2018年1月13日土曜日

ドイツの再生可能エネルギーは宗教のおかげ?

 ぼくのドイツ人の友人に、放射線防護問題に詳しい友人がいます。その友人を訪ねた時でした。先日、日本のドキュメンタリー映画の女性監督がインタビューにきたというのです。映画監督は、ドイツの脱原発、再生可能エネルギーの普及について取材しているということでした。

 インタビューの主なテーマは最終処分問題だったようです。でも、ドイツでなぜこう再生可能エネルギーが普及してきたのかという質問もあって、それはドイツ人の宗教観からきていないだろうかと聞かれたそうです。ドイツでこれだけ再生可能エネルギーが普及してきているのに、なぜ日本では進まないのか。その違いがどころからきているのか、それを追求してみたいというのが質問の背景だということでした。

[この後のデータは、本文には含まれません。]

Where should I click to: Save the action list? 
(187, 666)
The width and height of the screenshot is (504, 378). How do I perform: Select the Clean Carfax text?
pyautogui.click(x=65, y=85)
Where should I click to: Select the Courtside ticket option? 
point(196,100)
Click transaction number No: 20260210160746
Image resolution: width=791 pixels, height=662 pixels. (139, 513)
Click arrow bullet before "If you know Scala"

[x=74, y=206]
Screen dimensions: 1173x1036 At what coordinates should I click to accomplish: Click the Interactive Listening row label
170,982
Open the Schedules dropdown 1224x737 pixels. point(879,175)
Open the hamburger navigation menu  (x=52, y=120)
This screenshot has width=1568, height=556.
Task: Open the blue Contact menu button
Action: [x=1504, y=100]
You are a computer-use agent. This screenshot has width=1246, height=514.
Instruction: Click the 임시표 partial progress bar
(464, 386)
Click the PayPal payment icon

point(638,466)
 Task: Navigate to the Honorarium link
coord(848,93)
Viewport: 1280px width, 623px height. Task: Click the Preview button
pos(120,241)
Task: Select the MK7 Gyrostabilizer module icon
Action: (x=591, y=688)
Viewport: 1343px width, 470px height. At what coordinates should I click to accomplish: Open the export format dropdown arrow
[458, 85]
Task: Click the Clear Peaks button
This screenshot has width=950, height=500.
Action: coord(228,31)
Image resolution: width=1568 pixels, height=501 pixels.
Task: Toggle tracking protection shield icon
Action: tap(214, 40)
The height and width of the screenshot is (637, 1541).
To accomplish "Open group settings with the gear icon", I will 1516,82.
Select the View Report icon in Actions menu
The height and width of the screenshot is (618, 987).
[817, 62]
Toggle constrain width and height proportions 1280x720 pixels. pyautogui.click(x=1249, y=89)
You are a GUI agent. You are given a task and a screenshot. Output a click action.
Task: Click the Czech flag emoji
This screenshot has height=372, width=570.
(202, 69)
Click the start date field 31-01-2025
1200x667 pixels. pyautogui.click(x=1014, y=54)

 ぼくの友人は困ってしまいました。思ってもみなかったし、考えてもみなかった質問にどう答えていいかわかりません。友人の連れ合いの女性が哲学などに詳しいので、その女性がいろいろ助け舟を出してくれました。その場は、それで何とか終えたということでした。簡単にいえば、まあそういうところもあるかもしれないけれど、よくわからないが彼らが答えた結論でした。

 でも二人の本音は、そんなことはないと思っていると、ぼくに明かしてくれました。なぜそういう質問をされたのかもわからないといっていました。

 二人は今度、それについてどう思うか、ぼくに聞いてきました。ぼくにとっても、それは思ってもみなかった質問でした。

 再生可能エネルギーと宗教。うーむ。

 確かに昨年2017年がルターの宗教改革600年だったとはいえ、再生可能エネルギーを進めたいという気持ちと宗教を結び付けるのはとても意外でした。無理がないだろうか、といわざるを得ませんでした。

 再生可能エネルギーという自然なものを求めることが宗教観に通じるところがあるのか。それなら、自然に対する思いは西洋人のドイツ人よりは、日本人のほうが自然との調和にもっと強い思いを持っていないでしょうか。

 600年前の宗教改革は、上から宗教を押し付けられるのではなく、市民自身が宗教に対する意識にめざめたのでした。そうして、自分のための宗教になったのでした。それが、市民社会への社会改革へとつながっていきます。市民の意識改革であったともいえます。

 ぼくは、そこに再生可能エネルギーとつながるところがあると思います。

 再生可能エネルギーは発電設備が小型で、それを分散化、ネットワーク化させて使うことに意義があります。そこに、一般市民自らがエネルギーの供給、利用に関わる可能性が生まれます。だから、ドイツでは再生可能エネルギーへの投資の60%が一般市民によるものです。

 市民が大手電力会社にどういうエネルギーを使うのか強制されるのではなく、自分で使いたいエネルギーを自分で選ぶ。自分で発電する。再生可能エネルギーは、その可能性を市民に与えてくれます。市民はそれによって、エネルギーを利用することにおいて、自立できるのです。

 これは、エネルギーに対する市民意識を改革し、エネルギー自治を実現して、エネルギーにおいて経済権力から解放される一つの方法となります。

 ぼくはドイツ市民社会に、エネルギーを自分たちのものにしたい、しなければならないという意識があると感じます。それが、ドイツでここまで再生可能エネルギーを普及させてこれた一つの大きな要因だと思います。

 それは、「エネルギー選択宣言」で伝えたかったことでもあります。